**TASK PROMPT:**
Only the pictures are to be dropped; the rest of the data below is to be duplicated exactly.

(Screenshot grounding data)
*** Block opens ***

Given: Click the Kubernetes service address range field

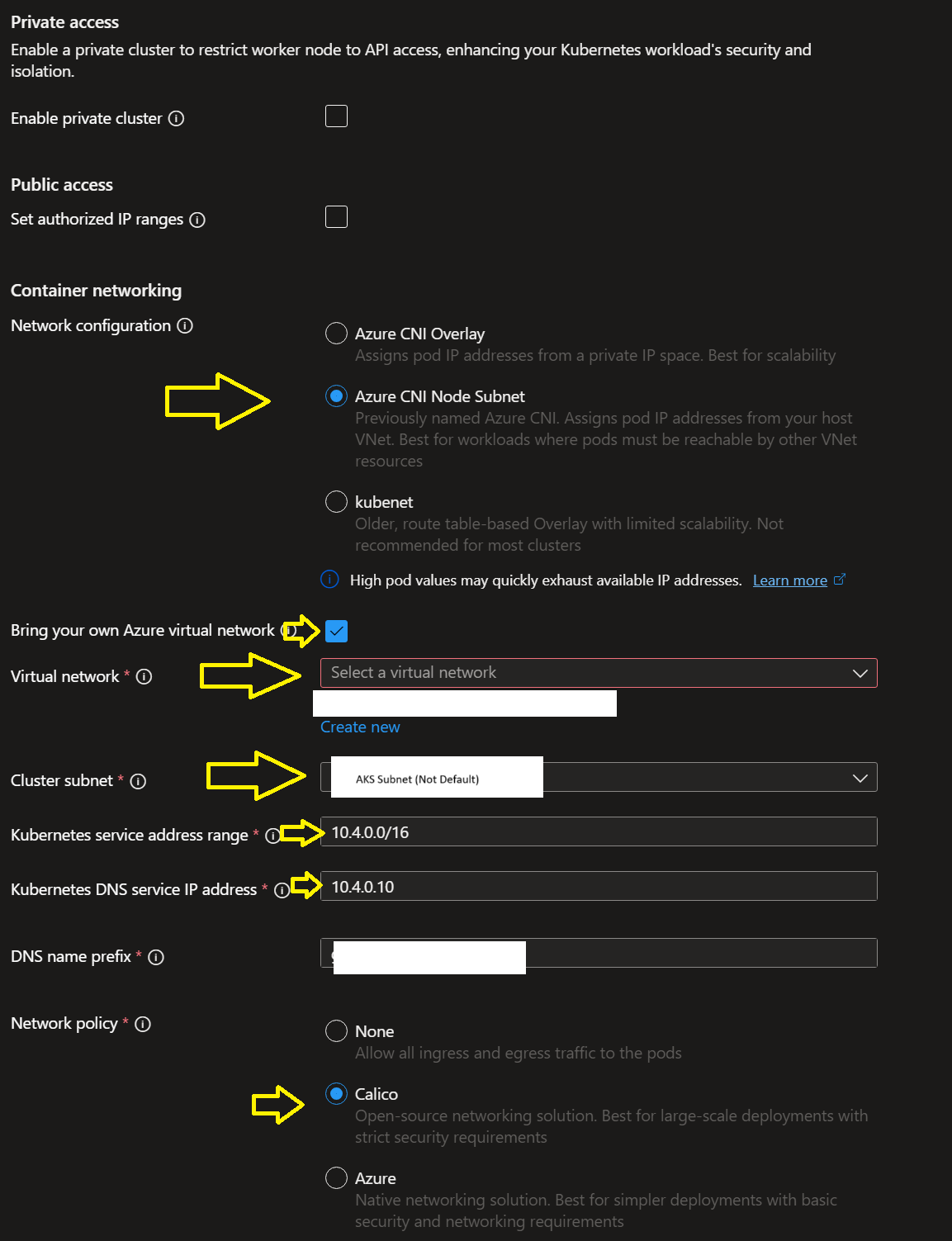Looking at the screenshot, I should 598,832.
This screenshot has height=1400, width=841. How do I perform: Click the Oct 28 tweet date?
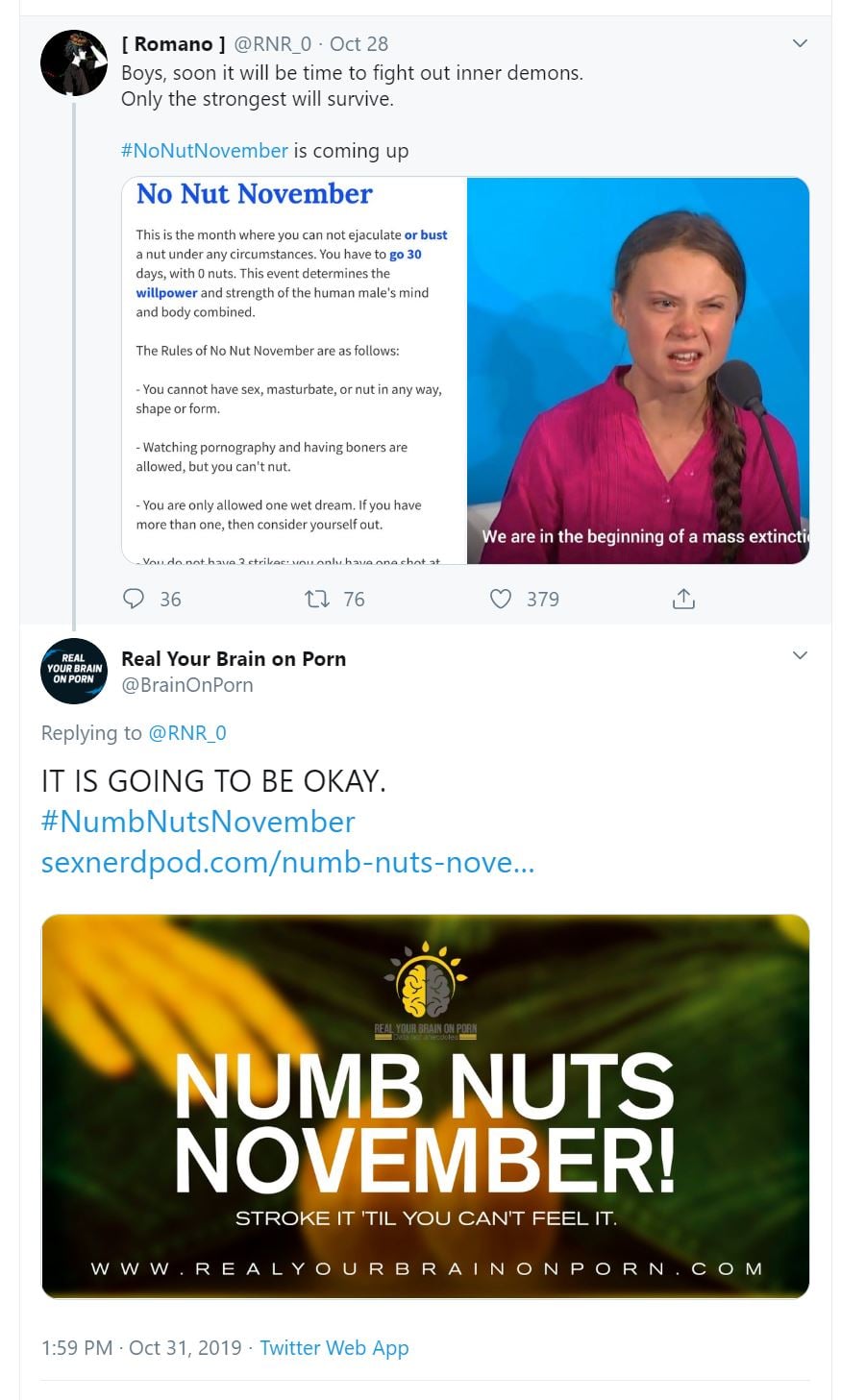pos(359,43)
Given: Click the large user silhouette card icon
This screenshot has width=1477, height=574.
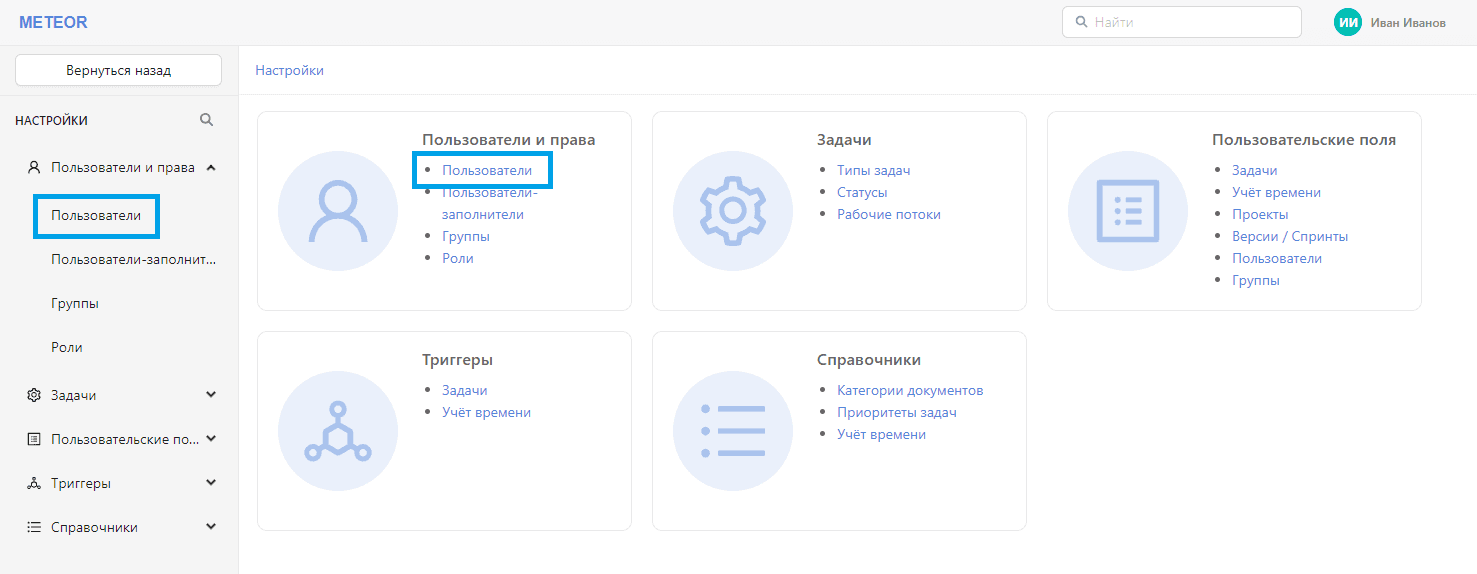Looking at the screenshot, I should coord(338,211).
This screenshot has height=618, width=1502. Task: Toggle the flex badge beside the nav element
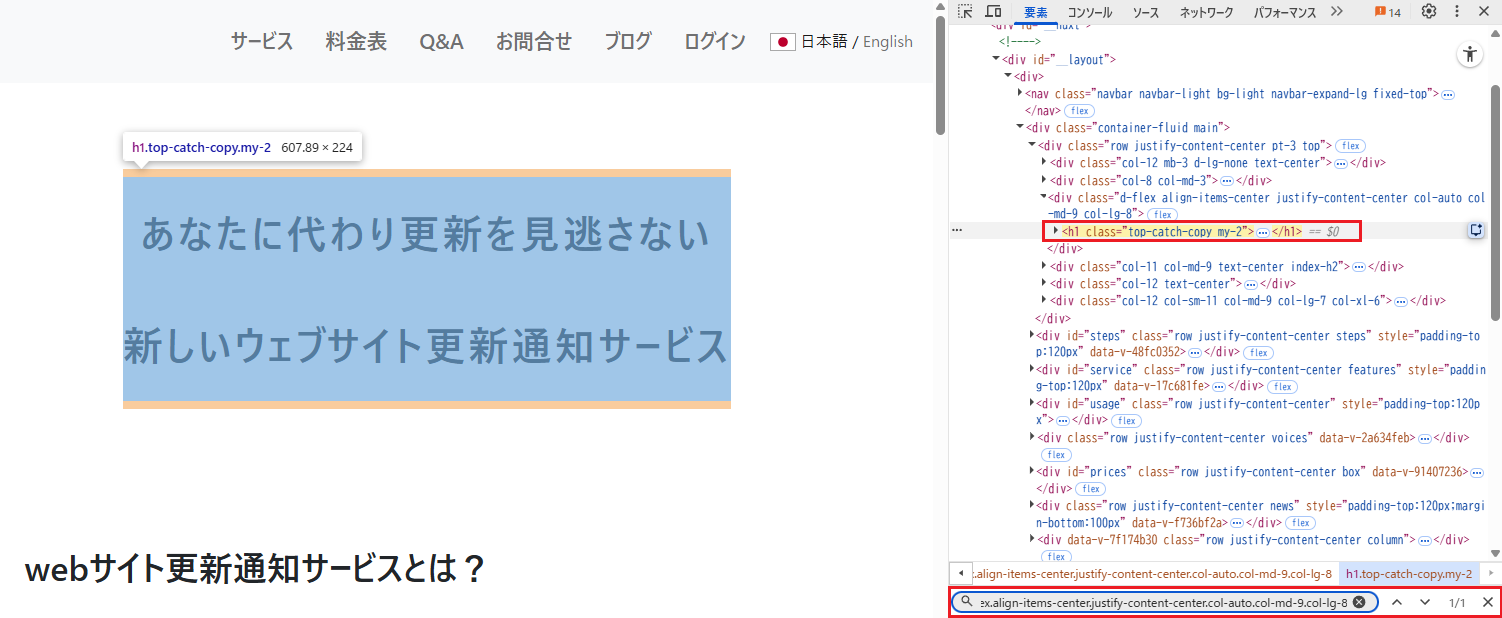click(1078, 110)
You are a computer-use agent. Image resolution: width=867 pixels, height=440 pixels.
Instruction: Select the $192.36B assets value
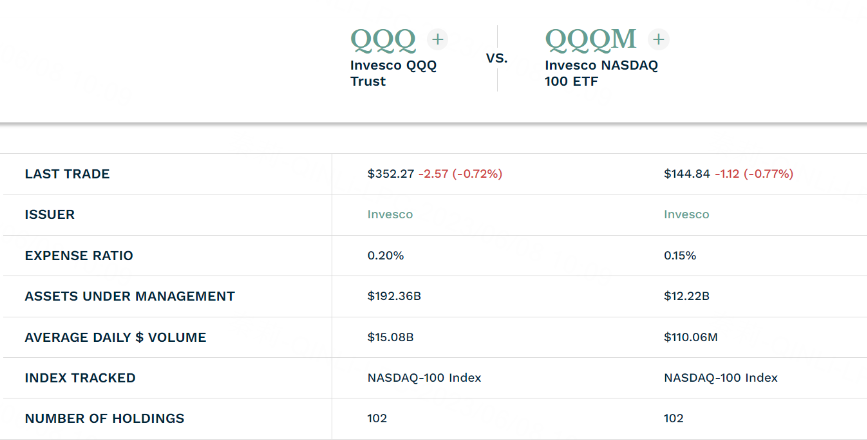[395, 296]
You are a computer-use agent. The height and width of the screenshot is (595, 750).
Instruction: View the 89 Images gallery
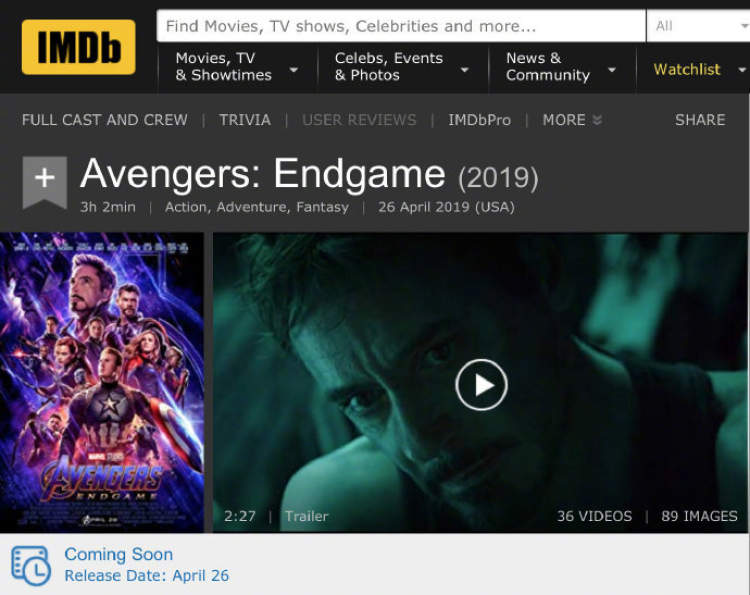click(x=699, y=516)
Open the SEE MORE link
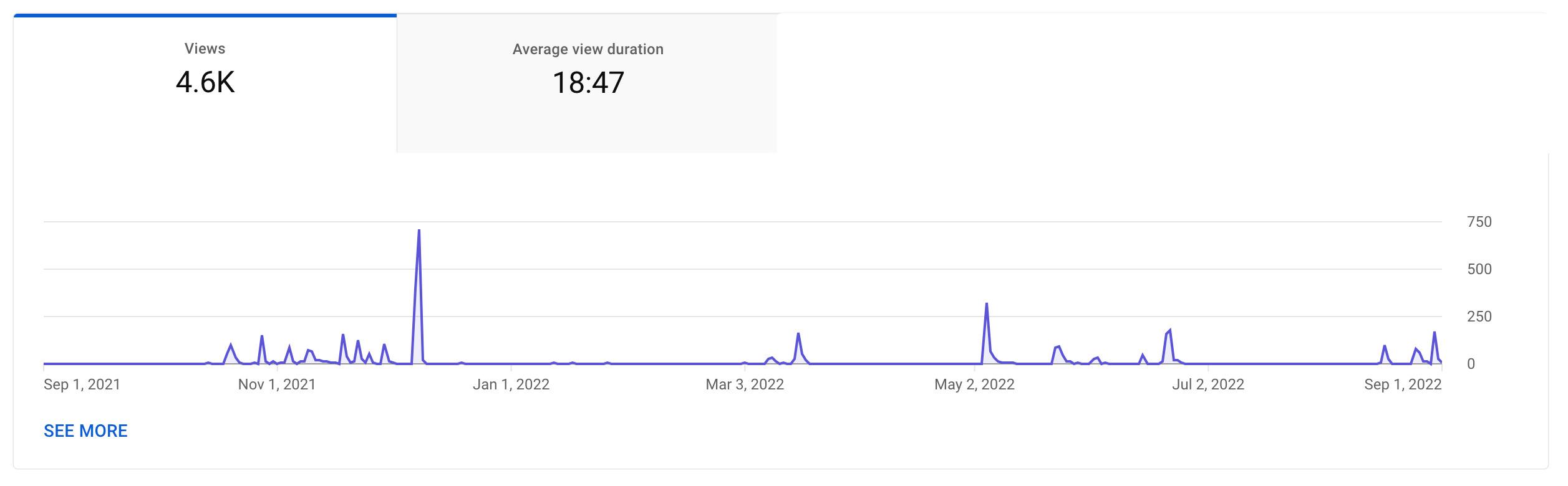 click(85, 431)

*** Block closes ***

**EXERCISE RESULT:**
Given: Click the Kubernetes service address range field

Looking at the screenshot, I should 598,832.
This screenshot has height=1400, width=841. How do I perform: Click the Oct 28 tweet date?
pos(359,43)
Given: Click the large user silhouette card icon
This screenshot has width=1477, height=574.
Looking at the screenshot, I should coord(338,211).
This screenshot has height=618, width=1502. Task: Toggle the flex badge beside the nav element
click(1078, 110)
You are a computer-use agent. Image resolution: width=867 pixels, height=440 pixels.
Instruction: Select the $192.36B assets value
[395, 296]
You are a computer-use agent. The height and width of the screenshot is (595, 750).
Instruction: View the 89 Images gallery
click(x=699, y=516)
Open the SEE MORE link
 click(85, 431)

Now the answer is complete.